Entre las dudas y la ansiedad por ese posible cambio radical, pasó por mi cabeza una rápida sucesión de imágenes perfectamente previsibles para cada uno de los momentos con lo que podría resumir mi vida. Algo que no me molestaba. Por el contrario, me daba cierta tranquilidad.
Ese domingo los segundos parecían minutos y los minutos, horas. Todo pasaba en cámara lenta. Yo espiaba una y otra vez por la ventana con la improbable posibilidad que el tiempo se acelerara y llegara ya. Fue en una de esas oportunidades cuando lo vi a Esteban. Estaba junto a sus padres en la plaza de enfrente a mi departamento.
Esteban no dejaba de sorprenderme. Él también estaba a punto de darle un rumbo distinto a su vida y como en tantos otros momentos claves, volvió a elegir la plaza como el escenario de fondo para dejarlo reflejado en una foto que incluiría en un álbum real iniciado en su primer minuto de vida y que se encargó de continuar.

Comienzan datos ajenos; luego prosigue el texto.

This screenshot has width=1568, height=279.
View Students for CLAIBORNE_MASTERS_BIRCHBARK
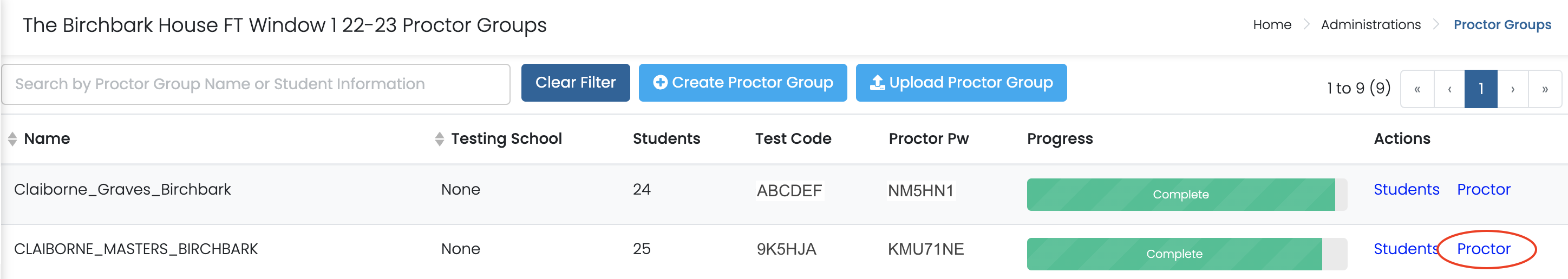(x=1405, y=249)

Ocupándome de lo mío, me alejé de la ventana y repasé la mesa. Acomodé las copas, los cubiertos para cada uno de los platos. Y las velas en el candelabro que iluminaría el almuerzo más romántico de estos diez años.
Cuando fui a bajar la persiana para dejar el comedor en penumbras, no pude contener la tentación de volver a espiar. Esteban seguía ahí, sentado en un banco junto a su madre mientras el padre, con la cámara en la mano, buscaba la mejor posición para la toma de una foto que no sé si tendría demasiadas ganas de sacar y que seguramente lo haría para concederle un capricho más de los que le dio a su hijo único.
La escena me distrajo. Por un momento la ansiedad me abandonó. Tampoco estaba ese sentimiento de temerosa felicidad frente a un paso trascendental. Salí del escenario y dejé de ser el principal actor de mi vida.
Estaba concentrado en ese otro mundo que se representaba en la plaza donde unos padres afrontaban la partida de un hijo. Y me preguntaba cómo habrían recibido la noticia. Si fueron capaces de entender. Si se acostumbrarían a su diaria ausencia. Si la casa les quedaría más grande. Si se sentirían un poco más solos.
Supongo que para él tampoco habrá sido fácil la decisión. Lo comprendí al fundirse en un sentido abrazo con su padre. Y al sentarse junto a su madre para contenerle el llanto y acercarle al oído algunas palabras que, quien sabe si le habrá aportado algún consuelo a su angustia.
Por la última hendija de la persiana vi que los tres se alejaban abrazados. Era la imagen de una familia como la que en ese domingo de decisiones trascendentales intentaría empezar a formar.
Me quedé envuelto en mis pensamientos por no sé cuanto tiempo. El sonido del timbre me hizo volver. Un temblor me recorrió el cuerpo. Pero enseguida se fue junto a todas las dudas que tenía. Miré por última vez que todo estuviera en su lugar. Abrí la puerta. Me sonrió. Dio unos pasos y apoyó la valija en el piso. Fue hasta la biblioteca y colocó la cámara en ese estante que tenía estudiado. La preparó para retardar el disparo veinte segundos. El tiempo suficiente para congelar hasta la eternidad la foto del apasionado beso que nos dimos con Esteban. Tan apasionado como nuestros diez años de amor que ahora gritaríamos al mundo. Y como esa lucha que estábamos dispuesto a dar para adoptar un hijo y formar nuestra familia.